D’autres chefs d’œuvres de la peinture de la Haute Renaissance sont de la main de Jacob de Backer (1545-1591), Abraham Bloemaert (1567-1651) Frans Francken II (1581-1642) Jacob de Geyn II (1565-1629), Pieter Isaacsz. (1569-1625), Karel van Mander (1548-1629) et Joachim Wtewael (1566-1638), Gillis van Cooninxloo (1544-1607)…

Le maniérisme, qui ne couvre qu’une courte période dans l’histoire de l’art et rayonne du sud vers le nord, s’est vu noyé et submergé par le Baroque, style de réforme et contre-réforme et moyen de propagande pour l’autoritas ecclisia, et dans une époque également de spettacoli grandiosi. Les artistes sont relégués dans l’oubli et ne peuvent espérer que peu de reconnaissance des générations suivantes. Il faudra longtemps avant que le maniérisme ne retrouve considération.

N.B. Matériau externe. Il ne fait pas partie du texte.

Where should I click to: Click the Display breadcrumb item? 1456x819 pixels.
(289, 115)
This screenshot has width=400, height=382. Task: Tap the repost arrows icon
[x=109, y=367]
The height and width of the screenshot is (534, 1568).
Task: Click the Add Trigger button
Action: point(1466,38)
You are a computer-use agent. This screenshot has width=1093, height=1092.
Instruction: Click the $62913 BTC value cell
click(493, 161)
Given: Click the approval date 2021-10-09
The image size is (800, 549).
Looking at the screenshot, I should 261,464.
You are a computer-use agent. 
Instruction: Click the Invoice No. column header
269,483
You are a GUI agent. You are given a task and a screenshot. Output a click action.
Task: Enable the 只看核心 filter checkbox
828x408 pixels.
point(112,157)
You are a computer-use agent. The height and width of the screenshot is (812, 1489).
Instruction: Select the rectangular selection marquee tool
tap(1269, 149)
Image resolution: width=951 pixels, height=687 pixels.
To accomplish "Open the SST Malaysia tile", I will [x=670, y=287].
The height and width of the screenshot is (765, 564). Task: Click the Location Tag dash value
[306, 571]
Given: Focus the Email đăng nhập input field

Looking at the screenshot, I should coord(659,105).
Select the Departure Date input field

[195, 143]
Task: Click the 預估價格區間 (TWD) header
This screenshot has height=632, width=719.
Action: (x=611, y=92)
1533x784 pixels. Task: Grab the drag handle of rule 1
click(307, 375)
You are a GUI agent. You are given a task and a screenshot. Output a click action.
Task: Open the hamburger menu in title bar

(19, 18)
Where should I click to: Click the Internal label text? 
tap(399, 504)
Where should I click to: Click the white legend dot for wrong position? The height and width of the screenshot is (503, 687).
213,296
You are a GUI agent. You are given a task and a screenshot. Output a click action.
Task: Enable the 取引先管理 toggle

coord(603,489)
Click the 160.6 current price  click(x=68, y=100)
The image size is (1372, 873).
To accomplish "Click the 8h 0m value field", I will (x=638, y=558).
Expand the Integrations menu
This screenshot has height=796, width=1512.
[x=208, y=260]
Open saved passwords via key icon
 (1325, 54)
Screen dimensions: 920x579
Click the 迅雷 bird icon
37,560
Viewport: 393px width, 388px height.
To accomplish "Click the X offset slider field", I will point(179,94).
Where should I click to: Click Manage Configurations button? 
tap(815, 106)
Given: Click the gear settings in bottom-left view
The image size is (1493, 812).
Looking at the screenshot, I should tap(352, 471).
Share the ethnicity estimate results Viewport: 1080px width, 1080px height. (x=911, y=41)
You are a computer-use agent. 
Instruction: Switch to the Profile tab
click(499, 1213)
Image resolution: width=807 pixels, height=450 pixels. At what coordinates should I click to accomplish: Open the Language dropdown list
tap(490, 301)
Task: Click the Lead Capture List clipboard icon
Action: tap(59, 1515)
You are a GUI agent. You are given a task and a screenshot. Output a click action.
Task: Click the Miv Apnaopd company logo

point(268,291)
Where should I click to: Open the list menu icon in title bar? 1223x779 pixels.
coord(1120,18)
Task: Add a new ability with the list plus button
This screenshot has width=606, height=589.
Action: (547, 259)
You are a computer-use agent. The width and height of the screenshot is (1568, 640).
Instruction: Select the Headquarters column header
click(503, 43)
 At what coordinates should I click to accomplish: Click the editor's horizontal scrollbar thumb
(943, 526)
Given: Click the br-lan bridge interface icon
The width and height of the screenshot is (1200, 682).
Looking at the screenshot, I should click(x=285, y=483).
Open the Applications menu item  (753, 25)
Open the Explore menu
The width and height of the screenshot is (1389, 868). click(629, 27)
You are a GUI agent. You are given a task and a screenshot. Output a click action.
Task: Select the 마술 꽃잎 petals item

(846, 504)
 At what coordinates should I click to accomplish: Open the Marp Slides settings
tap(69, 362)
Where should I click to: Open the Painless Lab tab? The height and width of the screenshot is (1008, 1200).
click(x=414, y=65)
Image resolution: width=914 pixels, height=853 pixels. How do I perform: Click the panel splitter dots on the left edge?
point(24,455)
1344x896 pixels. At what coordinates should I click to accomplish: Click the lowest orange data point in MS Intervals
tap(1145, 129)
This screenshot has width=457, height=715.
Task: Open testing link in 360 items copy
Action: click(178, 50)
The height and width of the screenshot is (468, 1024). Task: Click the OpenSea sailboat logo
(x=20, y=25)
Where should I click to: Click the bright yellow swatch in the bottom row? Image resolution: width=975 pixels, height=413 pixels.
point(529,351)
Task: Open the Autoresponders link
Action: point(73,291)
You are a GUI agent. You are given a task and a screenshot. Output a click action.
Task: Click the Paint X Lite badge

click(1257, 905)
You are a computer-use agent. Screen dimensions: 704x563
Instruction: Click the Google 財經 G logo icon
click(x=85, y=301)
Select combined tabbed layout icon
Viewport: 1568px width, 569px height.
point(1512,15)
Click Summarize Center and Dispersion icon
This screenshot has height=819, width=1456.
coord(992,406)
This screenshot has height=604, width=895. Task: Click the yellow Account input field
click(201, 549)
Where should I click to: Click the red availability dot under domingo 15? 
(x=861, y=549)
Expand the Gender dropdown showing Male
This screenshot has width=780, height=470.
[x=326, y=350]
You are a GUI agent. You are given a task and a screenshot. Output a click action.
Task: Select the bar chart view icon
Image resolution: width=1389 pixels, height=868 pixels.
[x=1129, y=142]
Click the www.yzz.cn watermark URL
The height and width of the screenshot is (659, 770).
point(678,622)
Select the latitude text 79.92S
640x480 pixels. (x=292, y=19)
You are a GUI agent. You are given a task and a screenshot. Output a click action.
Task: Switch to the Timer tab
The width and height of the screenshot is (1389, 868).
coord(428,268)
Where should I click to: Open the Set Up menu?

Et ce sera de nouveau à Florence que l’impulsion sera donnée pour un style nouveau. Dans la même église où Brunelleschi avait construit la Vieille sacristie, qui porte déjà le germe d’une esthétique pré-renaissance, Michel Ange conçut cent ans plus tard la Nouvelle Sacristie avec le monument funéraire des Medici et, à l’étage supérieur, sa Biblioteca Laurenziana (1519-1534). Michel Ange fut mandé à Rome par Paul III et il y réalisa jusqu’à sa mort une série de commandes picturales et sculpturales qui prolongea l’intrusion du Baroque commencée à Florence. A partir de ce moment Rome devint de facto le centre du Baroque et elle va assurer la prédominance du stil nuovo dans toute sa gloire.